-------- SUPPLIED MATERIAL

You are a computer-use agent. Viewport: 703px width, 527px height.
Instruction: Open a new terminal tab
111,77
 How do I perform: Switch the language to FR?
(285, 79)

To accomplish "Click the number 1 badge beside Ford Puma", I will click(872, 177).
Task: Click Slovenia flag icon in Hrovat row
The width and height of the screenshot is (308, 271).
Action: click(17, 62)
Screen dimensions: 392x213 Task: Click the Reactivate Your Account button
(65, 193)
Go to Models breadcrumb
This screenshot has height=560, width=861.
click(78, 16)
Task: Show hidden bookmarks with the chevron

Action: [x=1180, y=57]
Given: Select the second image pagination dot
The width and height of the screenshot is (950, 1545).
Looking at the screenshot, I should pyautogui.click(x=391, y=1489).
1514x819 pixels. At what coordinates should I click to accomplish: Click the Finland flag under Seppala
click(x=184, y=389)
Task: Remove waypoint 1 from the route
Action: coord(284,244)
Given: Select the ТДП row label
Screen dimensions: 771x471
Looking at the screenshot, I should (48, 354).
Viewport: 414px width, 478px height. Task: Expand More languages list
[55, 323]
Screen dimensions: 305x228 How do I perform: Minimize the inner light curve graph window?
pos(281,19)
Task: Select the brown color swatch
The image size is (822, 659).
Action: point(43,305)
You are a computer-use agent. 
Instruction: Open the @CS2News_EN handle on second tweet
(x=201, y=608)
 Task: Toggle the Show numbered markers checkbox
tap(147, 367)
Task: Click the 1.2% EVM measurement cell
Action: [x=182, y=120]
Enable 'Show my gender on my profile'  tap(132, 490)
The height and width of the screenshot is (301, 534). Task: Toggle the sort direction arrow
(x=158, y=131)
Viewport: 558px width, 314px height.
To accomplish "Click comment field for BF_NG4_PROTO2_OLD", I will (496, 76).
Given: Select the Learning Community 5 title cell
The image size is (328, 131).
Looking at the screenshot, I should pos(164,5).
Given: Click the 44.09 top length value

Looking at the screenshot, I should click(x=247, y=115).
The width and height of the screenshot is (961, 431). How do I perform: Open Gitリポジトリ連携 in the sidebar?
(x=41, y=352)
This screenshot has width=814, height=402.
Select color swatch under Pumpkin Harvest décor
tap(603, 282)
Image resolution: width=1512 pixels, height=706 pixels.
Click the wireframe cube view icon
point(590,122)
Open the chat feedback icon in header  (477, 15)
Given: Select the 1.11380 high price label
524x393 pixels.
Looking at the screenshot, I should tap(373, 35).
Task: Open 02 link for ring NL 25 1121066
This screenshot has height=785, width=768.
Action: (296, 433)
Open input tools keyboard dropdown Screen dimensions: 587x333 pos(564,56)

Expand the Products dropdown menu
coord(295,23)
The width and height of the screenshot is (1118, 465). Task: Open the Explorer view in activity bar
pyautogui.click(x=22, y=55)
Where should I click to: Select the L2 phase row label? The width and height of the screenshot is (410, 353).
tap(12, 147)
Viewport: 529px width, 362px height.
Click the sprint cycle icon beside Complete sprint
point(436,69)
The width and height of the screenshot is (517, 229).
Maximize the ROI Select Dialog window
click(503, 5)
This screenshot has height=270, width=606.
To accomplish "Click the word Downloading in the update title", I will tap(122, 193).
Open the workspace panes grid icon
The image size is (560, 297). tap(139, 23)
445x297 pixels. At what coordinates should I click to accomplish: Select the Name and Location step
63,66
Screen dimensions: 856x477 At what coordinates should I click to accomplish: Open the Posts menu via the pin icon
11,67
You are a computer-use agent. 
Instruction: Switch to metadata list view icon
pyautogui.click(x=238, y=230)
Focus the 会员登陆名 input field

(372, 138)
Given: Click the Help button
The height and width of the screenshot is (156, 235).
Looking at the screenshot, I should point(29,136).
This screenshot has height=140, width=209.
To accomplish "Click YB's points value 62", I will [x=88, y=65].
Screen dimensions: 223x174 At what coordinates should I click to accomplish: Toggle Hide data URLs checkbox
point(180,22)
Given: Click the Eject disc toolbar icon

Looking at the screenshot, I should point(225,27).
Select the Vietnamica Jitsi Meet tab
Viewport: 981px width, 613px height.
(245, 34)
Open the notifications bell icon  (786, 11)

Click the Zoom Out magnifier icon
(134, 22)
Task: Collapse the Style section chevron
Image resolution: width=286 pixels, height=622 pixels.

----------------

# WHAT YOU HAVE TO DO:
All lines in the entries above that include "resolution" should be found and copied.

# ANSWER TO THIS TASK:
Image resolution: width=1512 pixels, height=706 pixels.
Image resolution: width=286 pixels, height=622 pixels.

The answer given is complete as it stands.